_Set exercise 1_
Copy a passage from the post on Iraqi government corruption word for word, starting at the words "This is an extremely" and ending after "sort of loot.".

_Extract_
[BEGIN]
Tuesday, September 4, 2007

No War on Corruption




I received many responses to my article (posted below) on the secret Baghdad embassy report detailing rampant corruption within the Iraqi government of Nouri al-Maliki. One veteran Middle East analyst for the U.S. government (no longer in public service) huffed, Corruption in the Middle East--big deal. A former high-ranking State Department official wondered if the leak was part of a Dick Cheney campaign to blame the Iraqis, as a prelude to withdrawing troops. (It was not.) Wayne White, a former Iraq analyst at the State Department's intelligence office, sent the following note:

This is an extremely important story. Rampant corruption at all levels of governance is yet another reason why most Iraqis have little reason to feel a sense of loyalty toward it--especially Iraq's Sunni Arabs, who, with little access to government positions or contracts since 2003, have had little access to this sort of loot.

In any situation in which so much money is available (and vulnerable)--relating both to U.S. assistance and oil-generated revenues--there will be large numbers of people helping themselves liberally. And as long as an extremely low level of enforcement exists, a sort of damaging and progressive group psychology gets set in motion: why should I refrain from this when I can see Ahmad & Jamil getting away with stealing so much money? My family needs money, too.
[END]
_Input_
[BEGIN]
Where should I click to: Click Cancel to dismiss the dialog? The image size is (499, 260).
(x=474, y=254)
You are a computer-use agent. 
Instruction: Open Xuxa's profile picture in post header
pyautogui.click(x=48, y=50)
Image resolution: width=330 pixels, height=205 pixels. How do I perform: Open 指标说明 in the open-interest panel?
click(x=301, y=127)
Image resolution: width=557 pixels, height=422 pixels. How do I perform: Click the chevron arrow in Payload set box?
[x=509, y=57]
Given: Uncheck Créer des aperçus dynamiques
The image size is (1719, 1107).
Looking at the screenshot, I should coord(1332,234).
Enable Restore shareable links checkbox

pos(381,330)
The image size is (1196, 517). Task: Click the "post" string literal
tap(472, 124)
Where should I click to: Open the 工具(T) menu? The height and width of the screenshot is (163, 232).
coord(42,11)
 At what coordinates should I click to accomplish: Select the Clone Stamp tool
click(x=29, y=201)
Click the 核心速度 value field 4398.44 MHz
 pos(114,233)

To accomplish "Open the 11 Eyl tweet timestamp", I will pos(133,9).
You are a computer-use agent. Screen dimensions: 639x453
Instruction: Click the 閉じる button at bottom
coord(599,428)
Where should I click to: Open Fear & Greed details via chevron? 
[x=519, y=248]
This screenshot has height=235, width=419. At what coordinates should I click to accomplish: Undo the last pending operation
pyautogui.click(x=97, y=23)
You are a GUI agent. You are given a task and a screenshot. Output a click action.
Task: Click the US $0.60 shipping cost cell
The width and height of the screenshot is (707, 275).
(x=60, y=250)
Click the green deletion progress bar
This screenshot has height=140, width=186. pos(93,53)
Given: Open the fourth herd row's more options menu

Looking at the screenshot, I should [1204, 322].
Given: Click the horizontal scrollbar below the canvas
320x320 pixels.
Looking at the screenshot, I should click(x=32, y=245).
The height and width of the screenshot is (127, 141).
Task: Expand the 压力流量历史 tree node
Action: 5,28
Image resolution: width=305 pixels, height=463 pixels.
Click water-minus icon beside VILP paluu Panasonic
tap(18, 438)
[END]
_Set exercise 2_
Write out again the entries from the line containing "Image resolution: width=330" through the line containing "[x=509, y=57]", including the requests, and add 147 to every coordinate in their answers. Give only those lines.

_Task solution 1_
This is an extremely important story. Rampant corruption at all levels of governance is yet another reason why most Iraqis have little reason to feel a sense of loyalty toward it--especially Iraq's Sunni Arabs, who, with little access to government positions or contracts since 2003, have had little access to this sort of loot.

_Task solution 2_
Image resolution: width=330 pixels, height=205 pixels. How do I perform: Open 指标说明 in the open-interest panel?
click(x=448, y=274)
Image resolution: width=557 pixels, height=422 pixels. How do I perform: Click the chevron arrow in Payload set box?
[x=656, y=204]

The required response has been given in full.